* _ZADANIA DO WYKONANIA_
(a) Przepisz dokładnie fragment tekstu o św. Cyrylu Aleksandryjskim, zaczynając od słów „Dziś wspomnienie św.” i kończąc na słowach „świętego patriarchy Aleksandrii.”.
(b) Przedstaw w formie krótkiej listy akapit tekstu o św. Cyrylu Aleksandryjskim rozpoczynający się od słów „Dziś wspomnienie św. Cyryla”, zachowując jego najważniejsze informacje.
(c) Dopisz dalszą część tekstu o św. Cyrylu Aleksandryjskim, zaczynając bezpośrednio po jego ostatnim zdaniu.

Wspomnienie św. Cyryla Aleksandryjskiego. "Pieczęć" Ojców Kościoła

Wspomnienie św. Cyryla Aleksandryjskiego. "Pieczęć" Ojców Kościoła

Dodano: 
Fresk w kościele Najświętszego Zbawiciela w Stambule, w środku św. Atanazy
Fresk w kościele Najświętszego Zbawiciela w Stambule, w środku św. Atanazy Źródło:Wikimedia Commons
Starożytny patriarcha Aleksandrii był niejako przypieczętowaniem nauk Ojców Kościoła, które stanowią podwaliny katolickiej doktryny i teologii.

Dziś wspomnienie św. Cyryla Aleksandryjskiego (378 – 444), którego Tradycja Kościoła nazywa „pieczęcią Ojców” ze względu na obszerny i precyzyjny charakter teologii zachowanej w pismach świętego patriarchy Aleksandrii.

Bóstwo Chrystusa, czyli dysputy aż do krwi...

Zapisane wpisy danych
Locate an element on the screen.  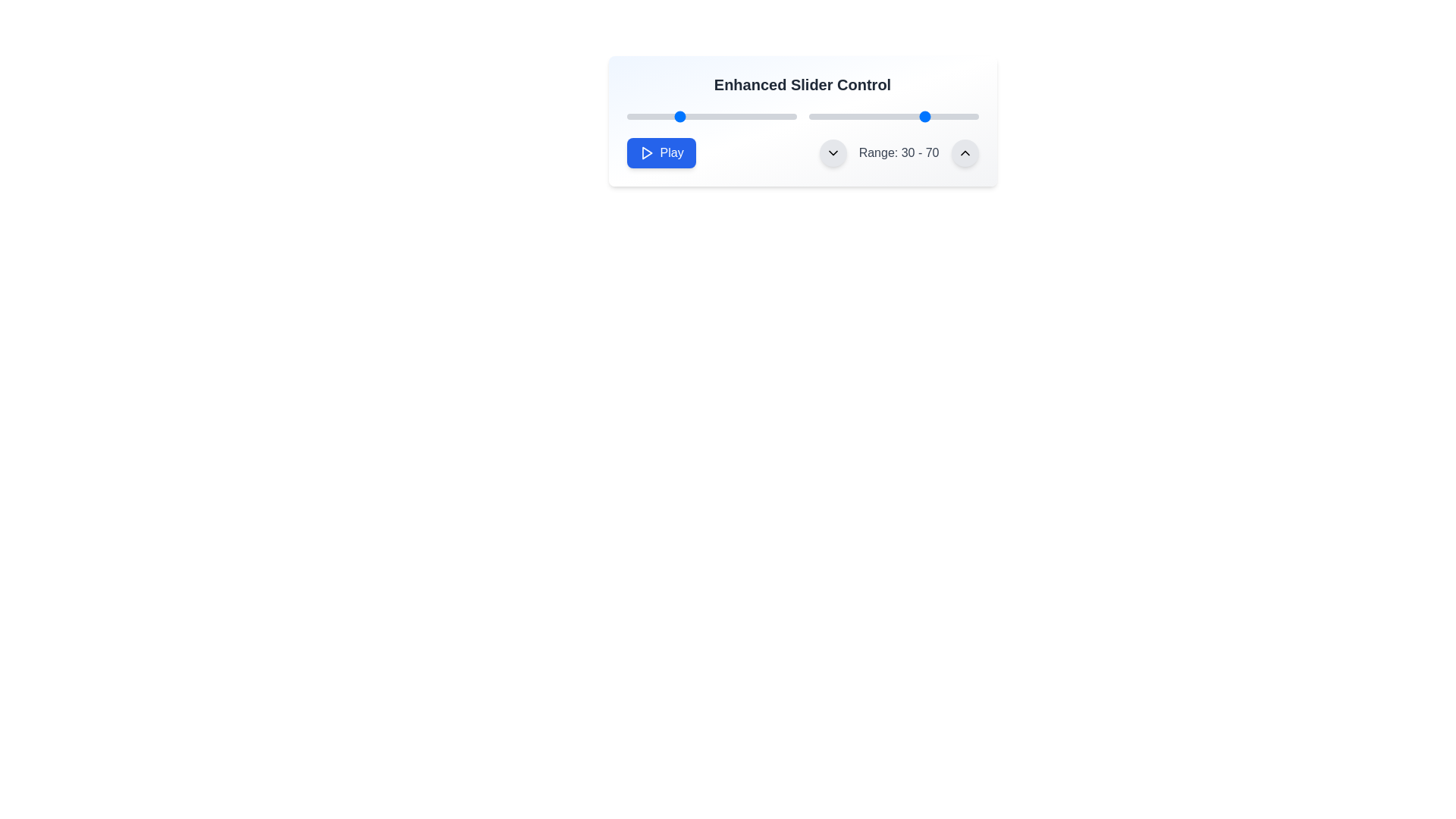
the static textual label that represents a range value, positioned centrally between the decrease and increase buttons is located at coordinates (899, 152). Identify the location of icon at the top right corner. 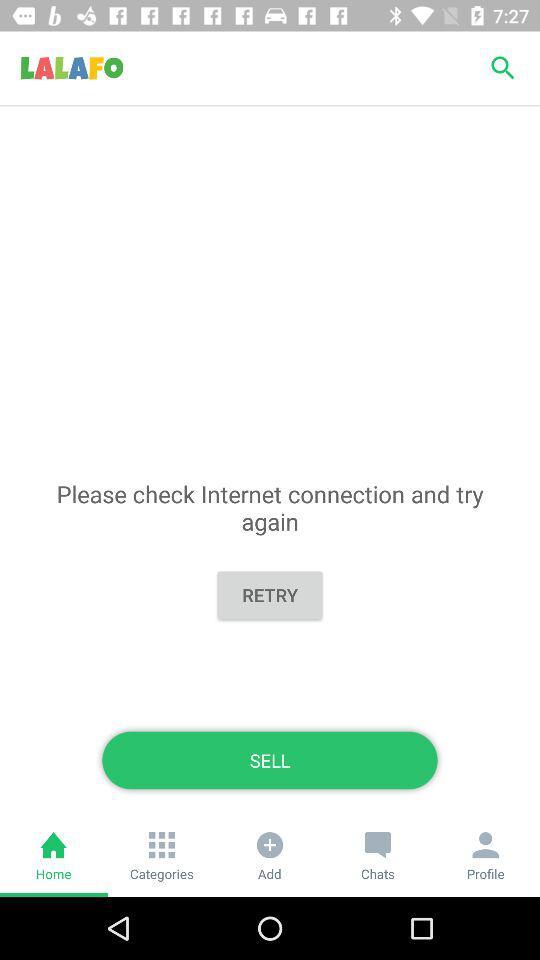
(502, 68).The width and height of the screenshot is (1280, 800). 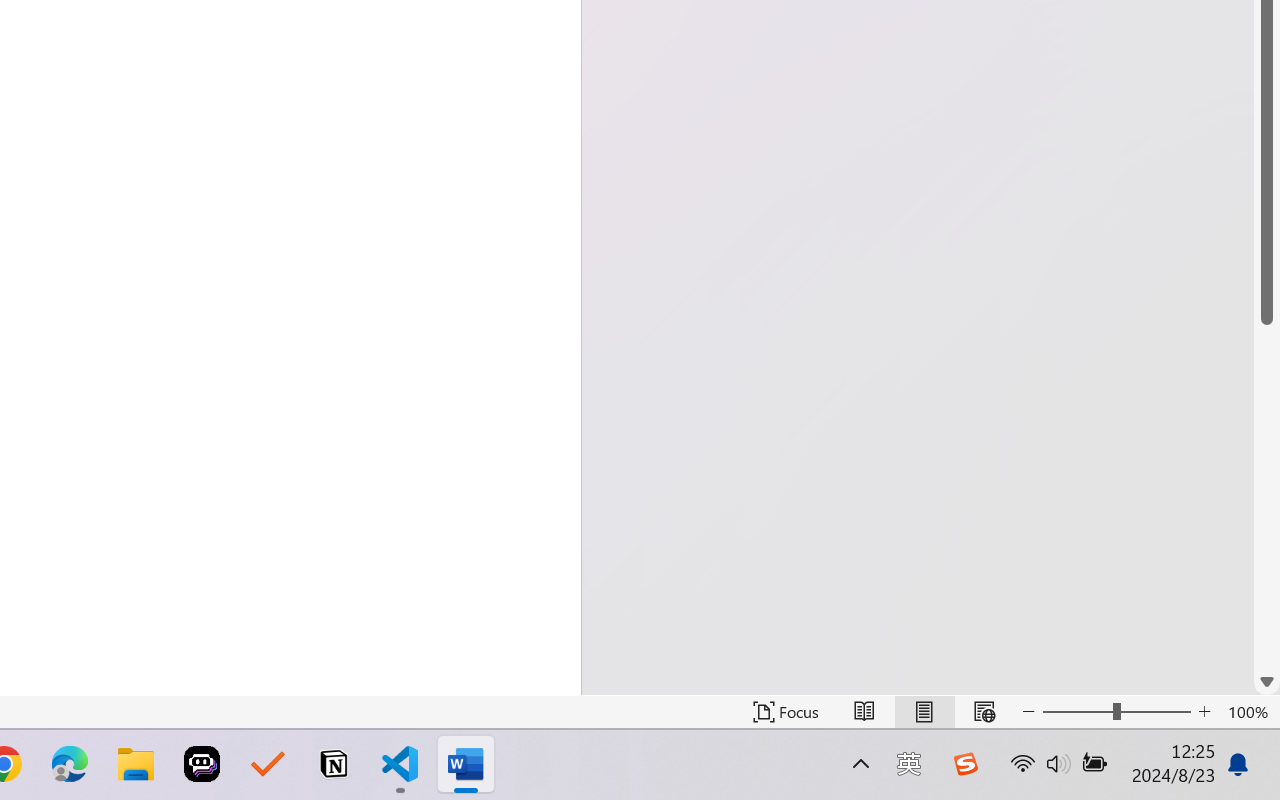 I want to click on 'Line down', so click(x=1266, y=682).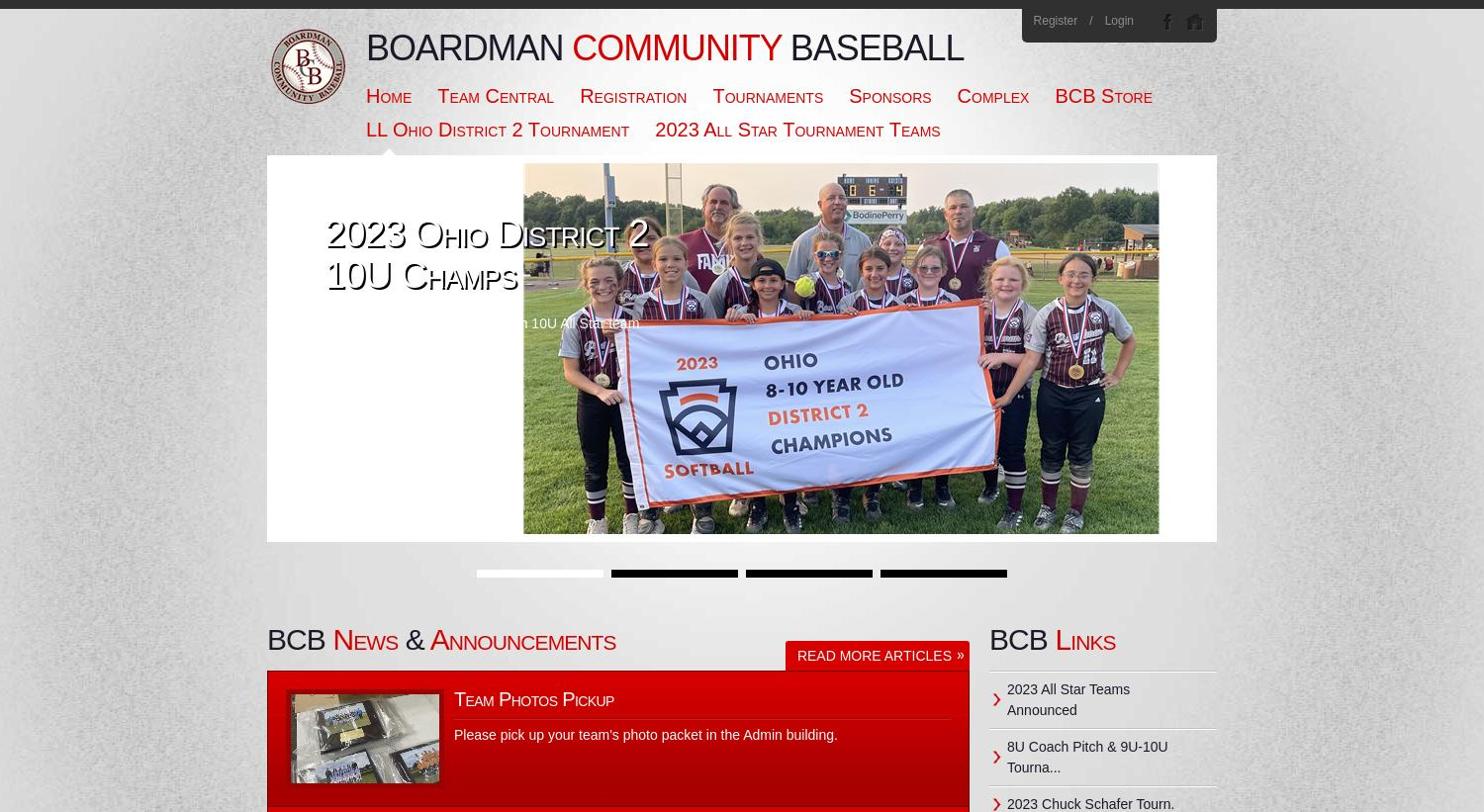  I want to click on 'Community', so click(676, 47). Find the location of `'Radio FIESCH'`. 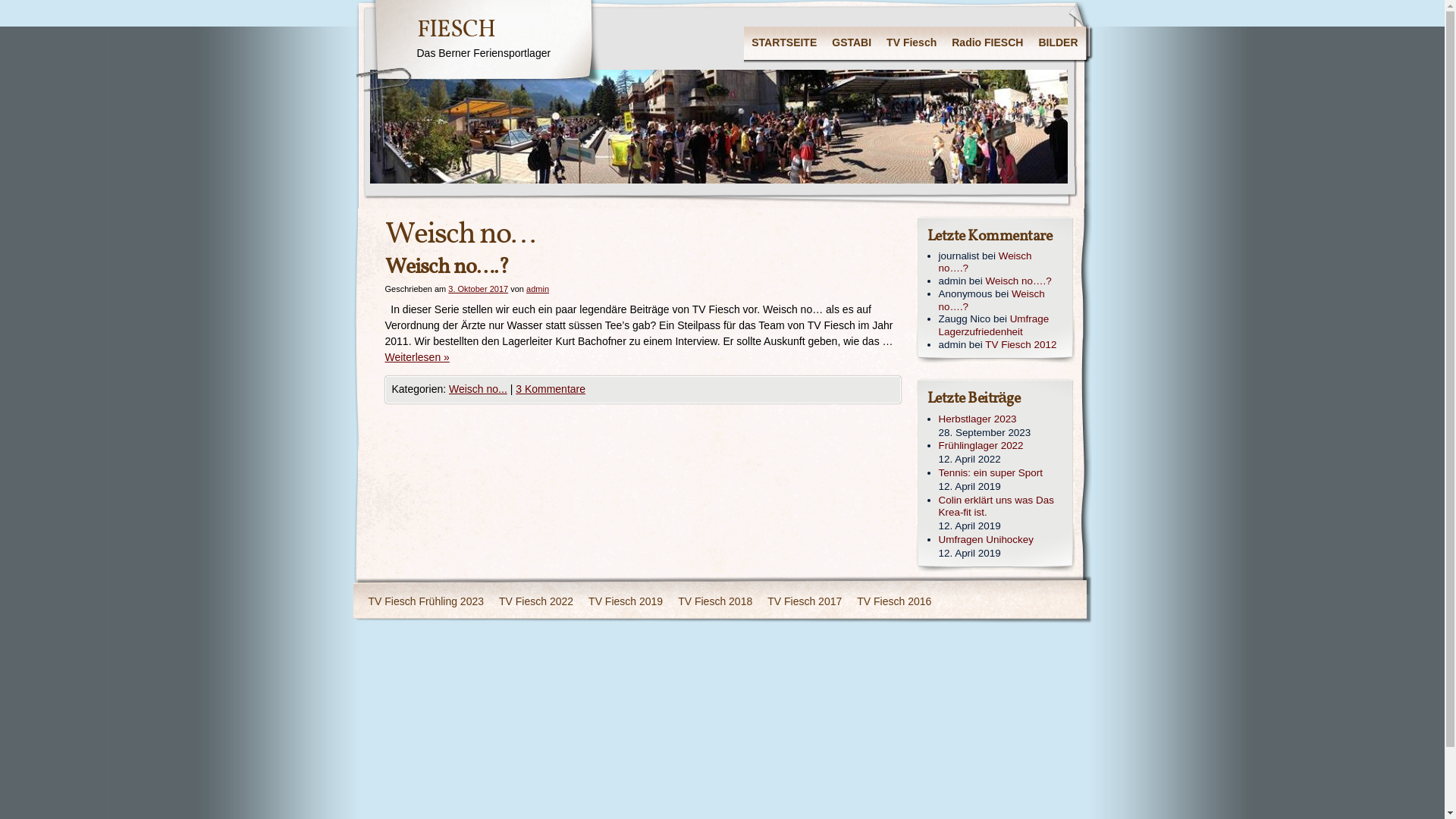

* _ROZWIĄZANE ZADANIA_
(a)
Dziś wspomnienie św. Cyryla Aleksandryjskiego (378 – 444), którego Tradycja Kościoła nazywa „pieczęcią Ojców” ze względu na obszerny i precyzyjny charakter teologii zachowanej w pismach świętego patriarchy Aleksandrii.

(b)
- Dziś przypada wspomnienie św. Cyryla Aleksandryjskiego (378–444), patriarchy Aleksandrii.
- Tradycja Kościoła nazywa go „pieczęcią Ojców”.
- Powodem jest obszerny i precyzyjny charakter teologii zachowanej w jego pismach.

(c)
Czasy, w których zasłynął jako obrońca wiary św. Cyryl, odznaczały się nader żywym zainteresowaniem kwestiami teologicznymi. Postawę ówczesnych chrześcijan trudno byłoby nazwać letnią, skoro dochodziło nawet do brutalnych zamieszek ulicznych pomiędzy stronami sporów na temat bóstwa Chrystusa, czy też roli Najświętszej Maryi Panny w dziele zbawienia. Jednocześnie, jak zauważył przedwojenny jezuita Jan Badeni, doktryna katolicka dopiero kształtowała się w tych starciach.

„Ten brak autentycznego określenia dogmatu, ułatwiał starym kacerzom zaczepki, utrudniał obronę prawdy; ale też odwrotnie ta szermierka z kacerstwem wywoływała coraz większe określenie i wyjaśnienie dogmatu i po każdym zwycięstwie nad herezją część prawdy wyświeconą sankcjonowało raz na zawsze orzeczenie powszechnego Kościoła” – pisał o. Badeni.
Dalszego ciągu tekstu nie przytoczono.